Saved entries
%%
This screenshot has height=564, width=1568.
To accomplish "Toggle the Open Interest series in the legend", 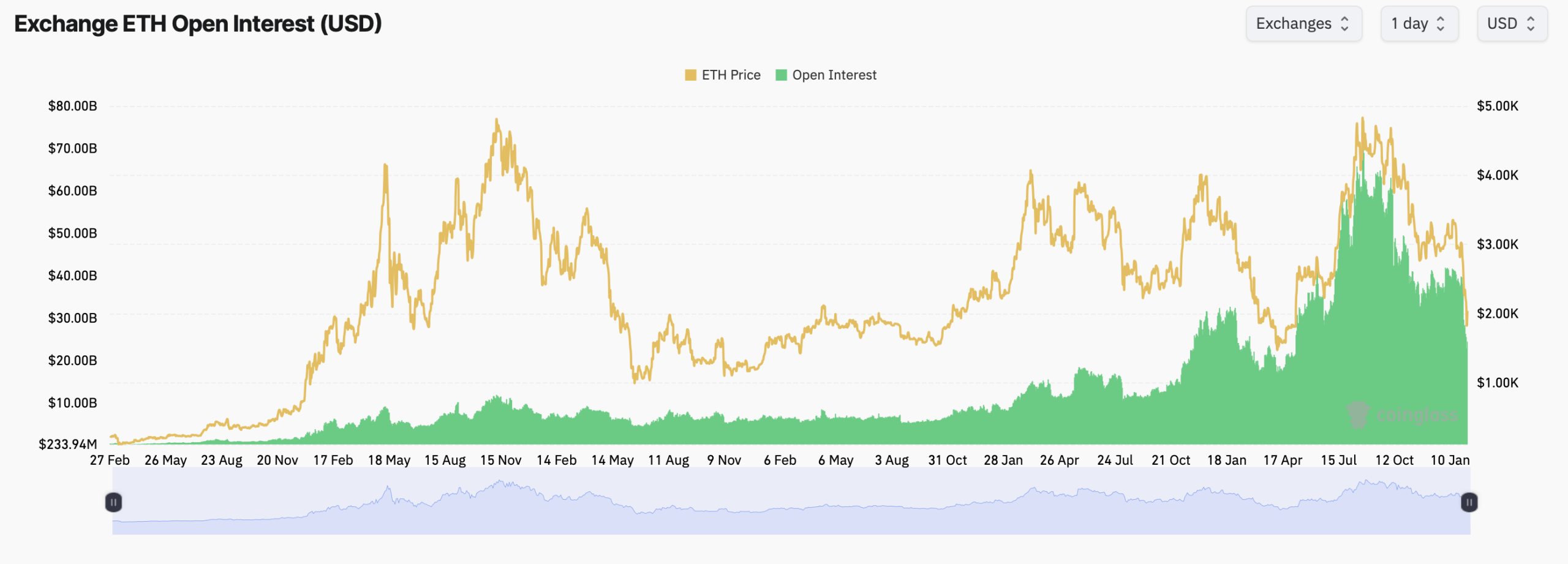I will click(x=834, y=75).
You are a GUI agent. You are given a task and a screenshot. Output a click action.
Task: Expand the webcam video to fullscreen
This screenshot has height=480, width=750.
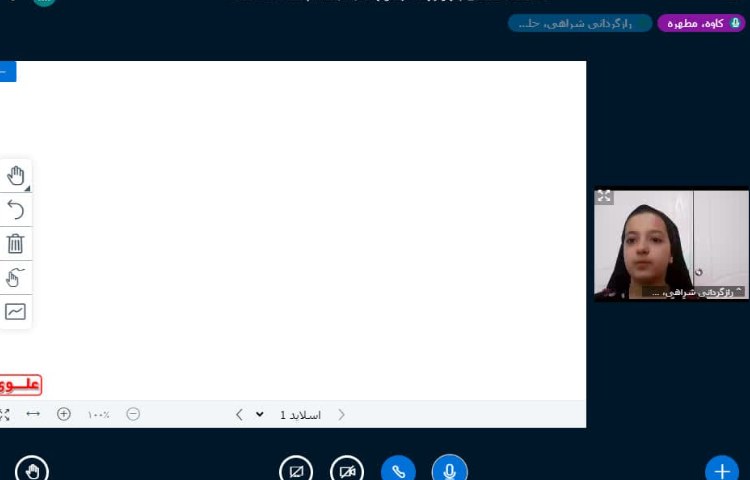coord(604,197)
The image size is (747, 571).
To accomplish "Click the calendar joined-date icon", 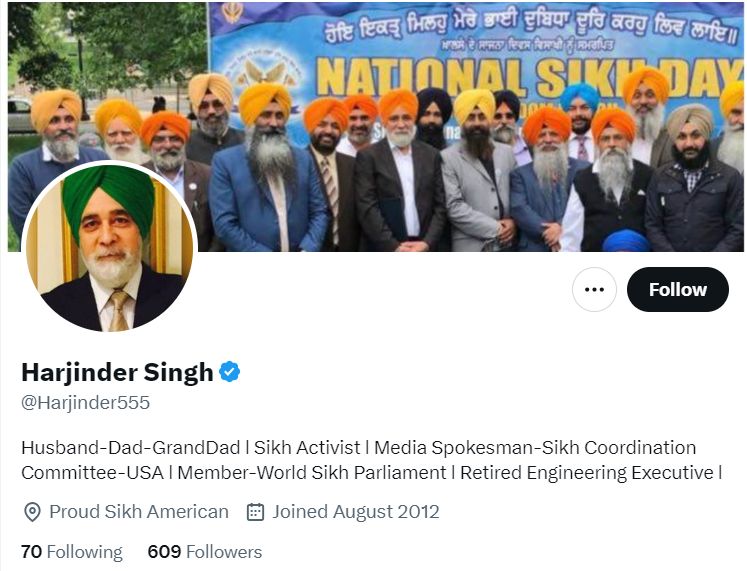I will 255,512.
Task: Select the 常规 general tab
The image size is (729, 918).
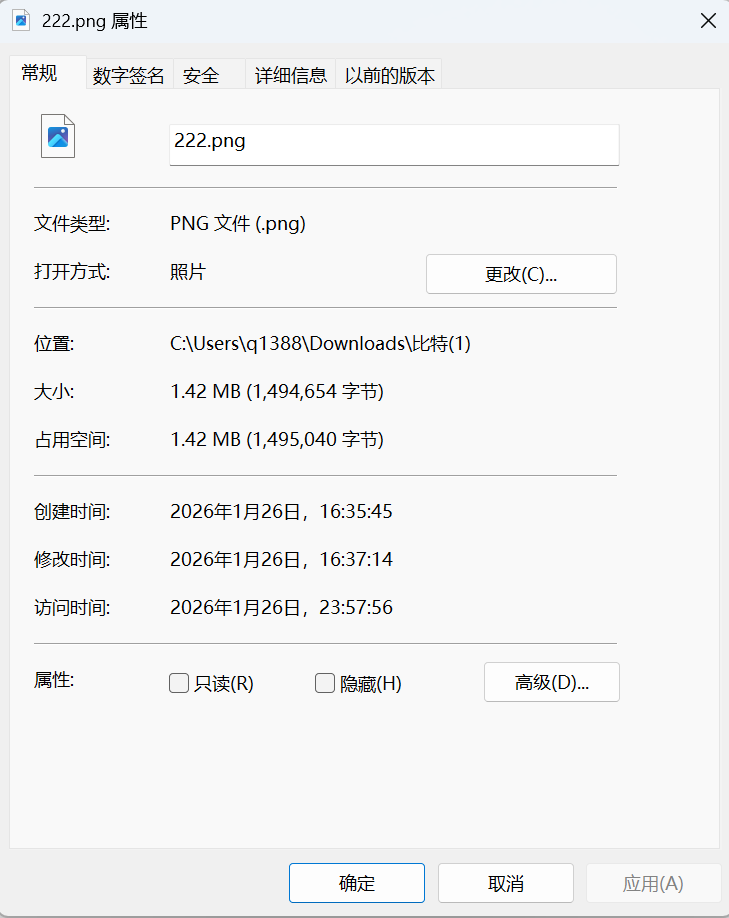Action: pos(40,73)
%%
Could you reproduce exactly the lines from the one containing "Task: Select the 常规 general tab" through the last line of the records, both included, leaving out the pictures?

Answer space:
Task: Select the 常规 general tab
The image size is (729, 918).
Action: pos(40,73)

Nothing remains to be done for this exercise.